Assad was then asked: ‘Who are the parties with whom you will negotiate? How can this dialogue be achieved on the international level, and what is the timeframe for achieving a political solution for the Syrian crisis?’

President Assad responded: ‘I can answer the part of the question that is related to the parties inside Syria, which represent the Syrian people.

‘There are different types of parties – opposition parties, parties in the middle, or parties supporting the state.

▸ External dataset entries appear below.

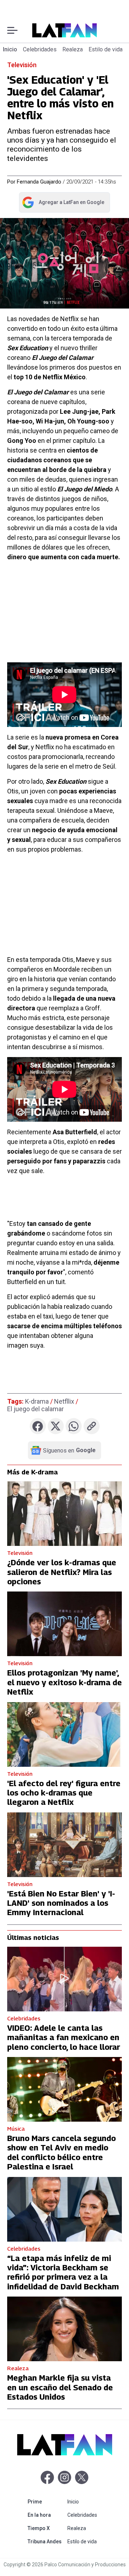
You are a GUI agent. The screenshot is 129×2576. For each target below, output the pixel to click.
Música (16, 2128)
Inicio (10, 49)
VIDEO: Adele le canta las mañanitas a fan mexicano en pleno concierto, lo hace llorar (63, 2037)
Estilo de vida (106, 49)
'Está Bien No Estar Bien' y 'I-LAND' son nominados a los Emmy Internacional (61, 1903)
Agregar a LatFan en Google (63, 203)
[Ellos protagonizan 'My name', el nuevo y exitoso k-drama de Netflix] (64, 1624)
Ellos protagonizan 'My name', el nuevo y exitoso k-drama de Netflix (64, 1682)
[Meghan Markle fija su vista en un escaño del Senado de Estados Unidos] (64, 2329)
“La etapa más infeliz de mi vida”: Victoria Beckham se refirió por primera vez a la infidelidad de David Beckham (63, 2272)
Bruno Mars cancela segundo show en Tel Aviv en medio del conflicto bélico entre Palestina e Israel (61, 2152)
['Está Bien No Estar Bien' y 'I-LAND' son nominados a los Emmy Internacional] (64, 1844)
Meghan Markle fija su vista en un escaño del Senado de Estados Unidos (60, 2387)
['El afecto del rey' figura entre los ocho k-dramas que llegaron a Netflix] (64, 1734)
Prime (46, 2501)
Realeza (72, 49)
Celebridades (40, 49)
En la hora (46, 2515)
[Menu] (12, 30)
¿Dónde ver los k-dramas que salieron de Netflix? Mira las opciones (61, 1572)
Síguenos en (69, 1450)
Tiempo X (46, 2528)
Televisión (22, 65)
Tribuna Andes (46, 2541)
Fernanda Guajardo (39, 182)
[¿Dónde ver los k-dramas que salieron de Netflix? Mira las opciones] (64, 1513)
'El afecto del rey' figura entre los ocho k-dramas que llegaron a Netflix (63, 1793)
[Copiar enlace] (91, 1426)
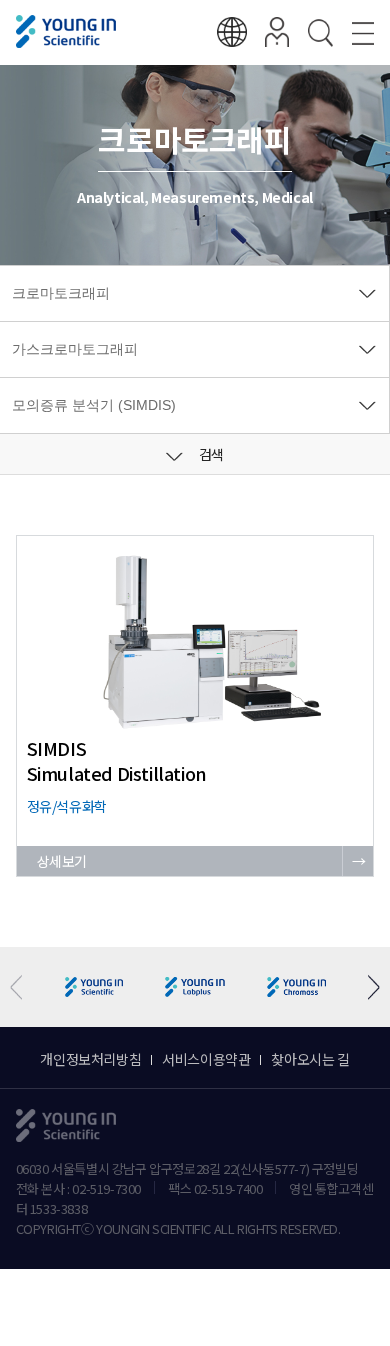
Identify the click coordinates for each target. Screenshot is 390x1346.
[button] (366, 987)
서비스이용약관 (206, 1059)
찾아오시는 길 (310, 1059)
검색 (210, 454)
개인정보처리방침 (90, 1059)
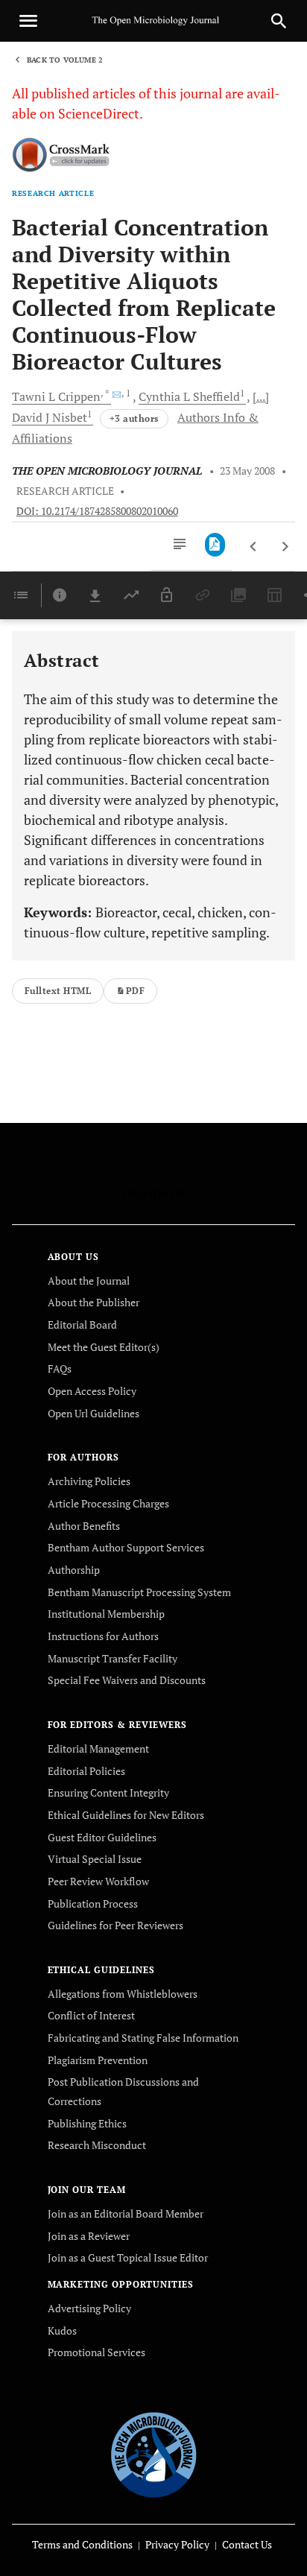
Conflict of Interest (91, 2015)
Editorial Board (82, 1324)
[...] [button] (261, 396)
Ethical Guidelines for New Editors (126, 1815)
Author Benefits (84, 1526)
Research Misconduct (97, 2145)
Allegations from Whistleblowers (122, 1994)
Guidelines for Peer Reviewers (115, 1925)
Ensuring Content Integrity (108, 1792)
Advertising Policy (89, 2308)
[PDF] (215, 545)
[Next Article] (285, 547)
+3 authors (134, 418)
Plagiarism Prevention (98, 2060)
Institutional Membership (106, 1614)
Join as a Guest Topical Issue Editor (128, 2257)
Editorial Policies (86, 1771)
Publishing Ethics (87, 2123)
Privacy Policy (177, 2544)
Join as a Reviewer (89, 2236)
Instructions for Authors (103, 1636)
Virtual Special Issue (95, 1859)
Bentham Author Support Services (126, 1547)
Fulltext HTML (58, 990)
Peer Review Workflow (98, 1881)
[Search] (279, 21)
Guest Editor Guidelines (102, 1837)
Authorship (74, 1570)
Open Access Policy (92, 1391)
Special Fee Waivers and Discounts (127, 1680)
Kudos (62, 2330)
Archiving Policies (89, 1481)
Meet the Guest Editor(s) (103, 1347)
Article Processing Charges (108, 1503)
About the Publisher (93, 1302)
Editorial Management (98, 1748)
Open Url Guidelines (93, 1413)
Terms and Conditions (82, 2544)
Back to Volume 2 (65, 60)
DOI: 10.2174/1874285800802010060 (97, 511)
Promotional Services (96, 2352)
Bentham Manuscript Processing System (139, 1592)
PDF (135, 990)
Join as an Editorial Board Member (125, 2213)
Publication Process (93, 1903)
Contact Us (247, 2544)
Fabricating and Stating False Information (143, 2038)
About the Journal (89, 1280)
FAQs (60, 1368)
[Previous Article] (254, 547)
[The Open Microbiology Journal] (153, 2452)
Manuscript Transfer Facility (112, 1658)
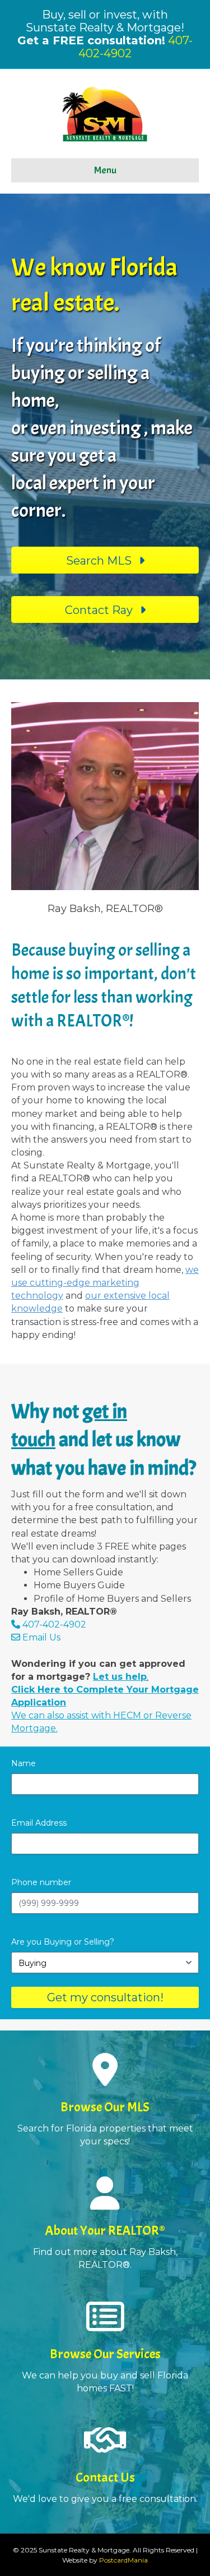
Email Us (40, 1637)
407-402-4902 (54, 1624)
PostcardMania (123, 2560)
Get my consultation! (105, 1997)
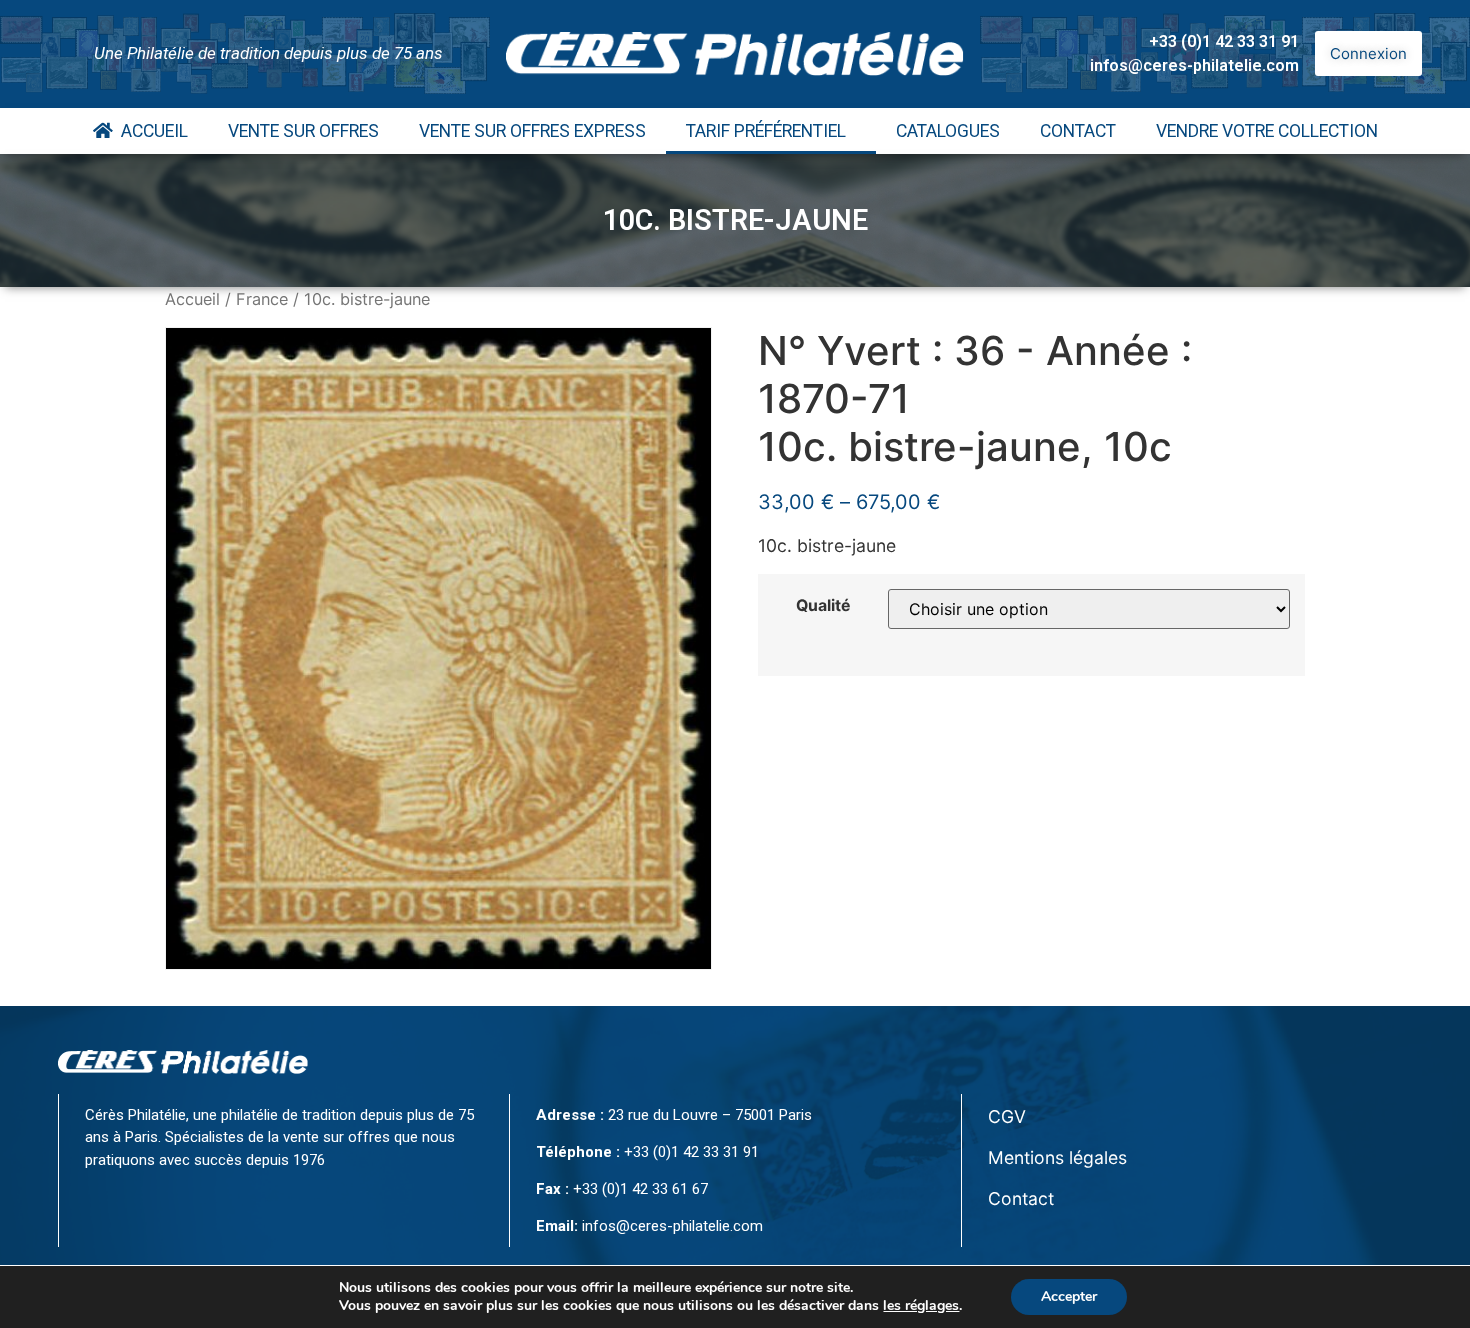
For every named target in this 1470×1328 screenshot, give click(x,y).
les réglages (921, 1306)
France (262, 299)
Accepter (1069, 1296)
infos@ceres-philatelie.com (1194, 65)
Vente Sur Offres (303, 131)
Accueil (150, 131)
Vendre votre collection (1267, 131)
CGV (1007, 1116)
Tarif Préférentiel (766, 131)
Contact (1078, 131)
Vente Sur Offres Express (532, 131)
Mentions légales (1057, 1157)
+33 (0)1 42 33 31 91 (1224, 41)
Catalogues (948, 131)
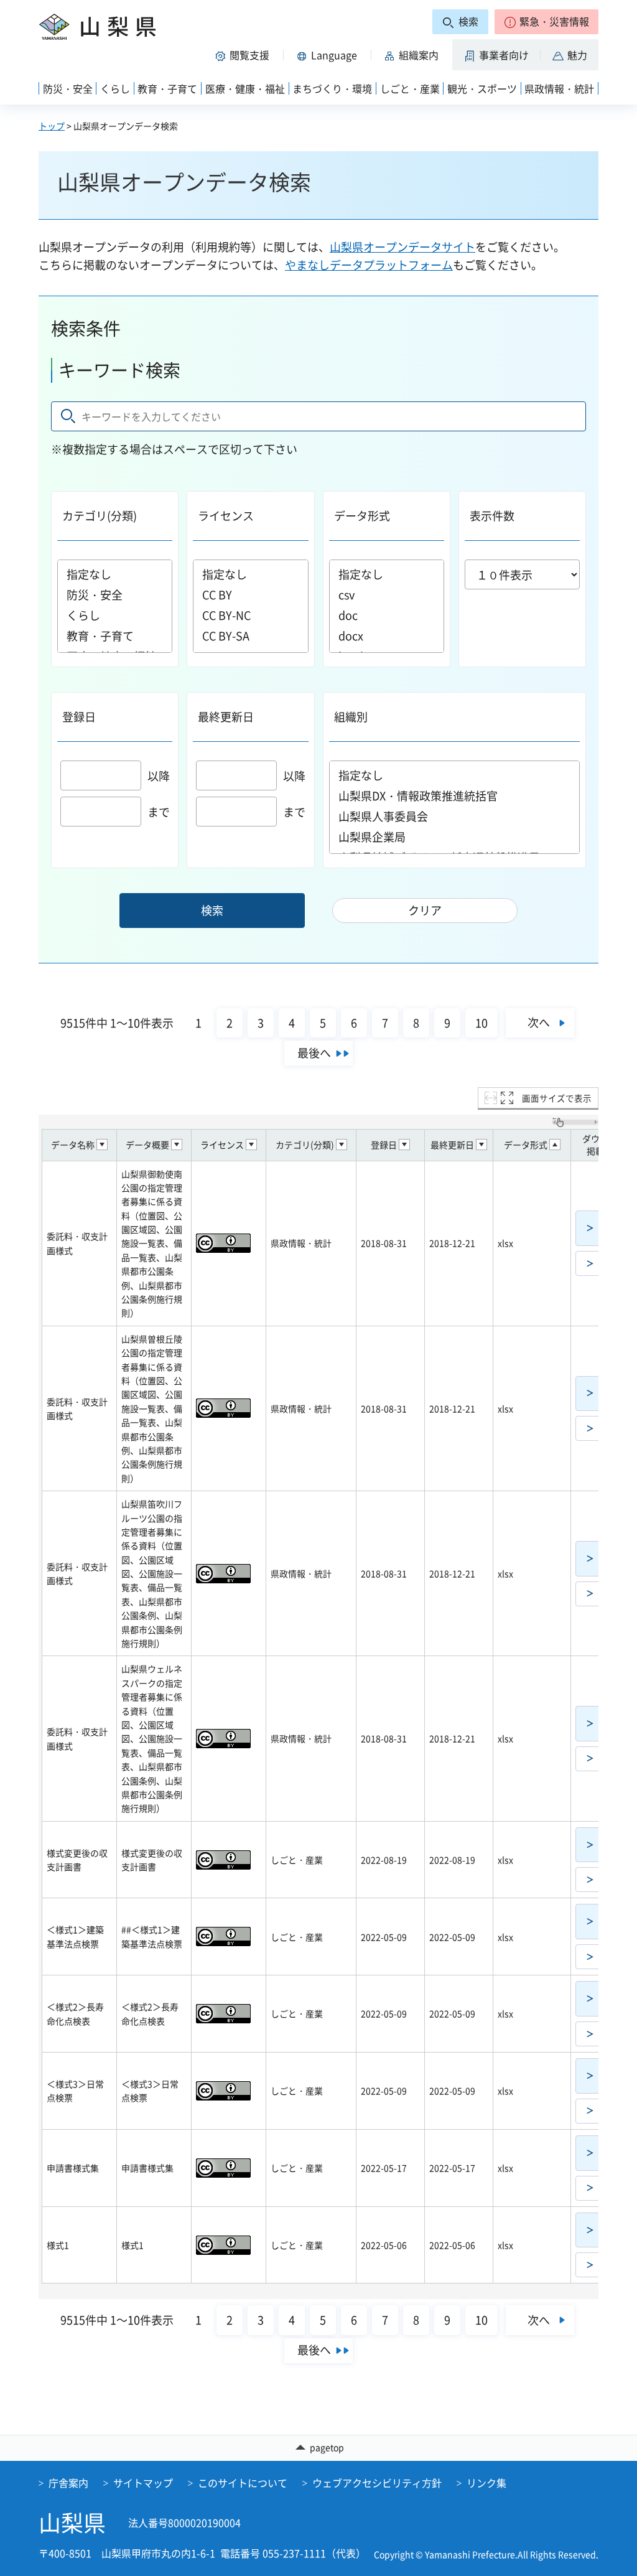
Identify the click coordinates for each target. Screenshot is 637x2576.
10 (481, 1022)
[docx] (386, 635)
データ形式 (362, 515)
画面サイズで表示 (557, 1098)
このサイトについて (242, 2482)
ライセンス (226, 515)
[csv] (386, 594)
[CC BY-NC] (250, 615)
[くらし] (115, 615)
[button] (546, 21)
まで (158, 811)
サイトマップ (143, 2482)
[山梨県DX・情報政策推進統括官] (454, 795)
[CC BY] (250, 594)
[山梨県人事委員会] (454, 816)
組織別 (351, 716)
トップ (52, 125)
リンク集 (486, 2482)
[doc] (386, 615)
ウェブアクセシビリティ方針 (377, 2482)
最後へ (314, 1052)
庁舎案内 (68, 2482)
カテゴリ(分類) (99, 515)
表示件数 (492, 515)
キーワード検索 (119, 370)
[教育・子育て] (115, 635)
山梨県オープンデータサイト (402, 246)
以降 (158, 775)
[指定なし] (115, 574)
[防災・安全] (115, 594)
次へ (539, 1022)
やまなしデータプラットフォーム (369, 264)
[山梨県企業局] (454, 837)
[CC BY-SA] (250, 635)
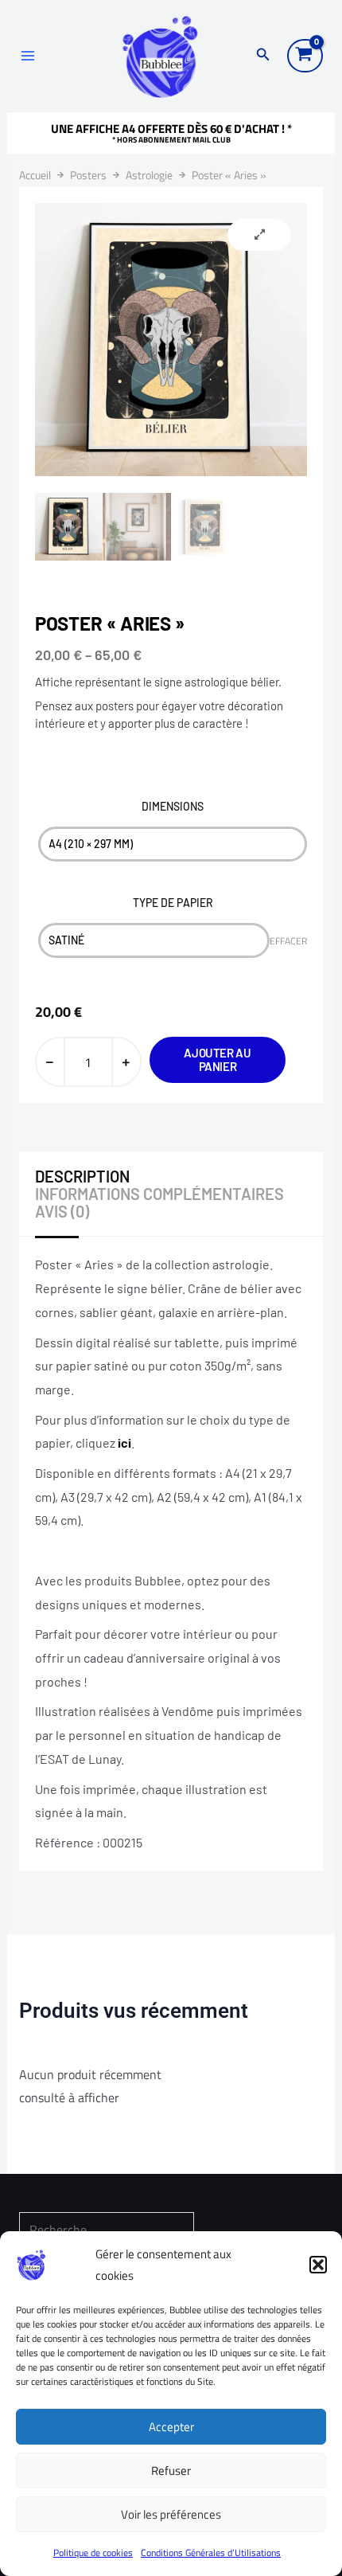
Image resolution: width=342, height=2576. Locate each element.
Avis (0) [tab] (62, 1211)
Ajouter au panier (217, 1059)
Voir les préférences (171, 2514)
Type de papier (173, 902)
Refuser (171, 2470)
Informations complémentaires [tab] (159, 1193)
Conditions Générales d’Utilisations (211, 2552)
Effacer (288, 940)
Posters (88, 175)
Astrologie (149, 175)
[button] (318, 2265)
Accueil (35, 175)
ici (124, 1442)
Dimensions (173, 806)
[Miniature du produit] (259, 235)
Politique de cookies (93, 2552)
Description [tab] (82, 1176)
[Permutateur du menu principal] (28, 55)
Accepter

‘With regards to the parties outside Syria, we need to ask the states that support them because these states – the United States, France, the United Kingdom, Saudi Arabia, Qatar, and others – have propped up these individuals who do not represent the Syrian people.

‘If these states tell them to go to Geneva, they will go; they will say and do as they are told. If we want to have an answer to this part of the question, we need to ask those states whether they intend to send these individuals or not, because they do not represent the Syrian people. Neither the Syrian people nor the Syrian government will be sending them.

‘This is why I have said that by dialogue, I mean engaging with the various opposition groups, basically, based in Syria as well as other influencers and movements that do not necessarily belong to the opposition.’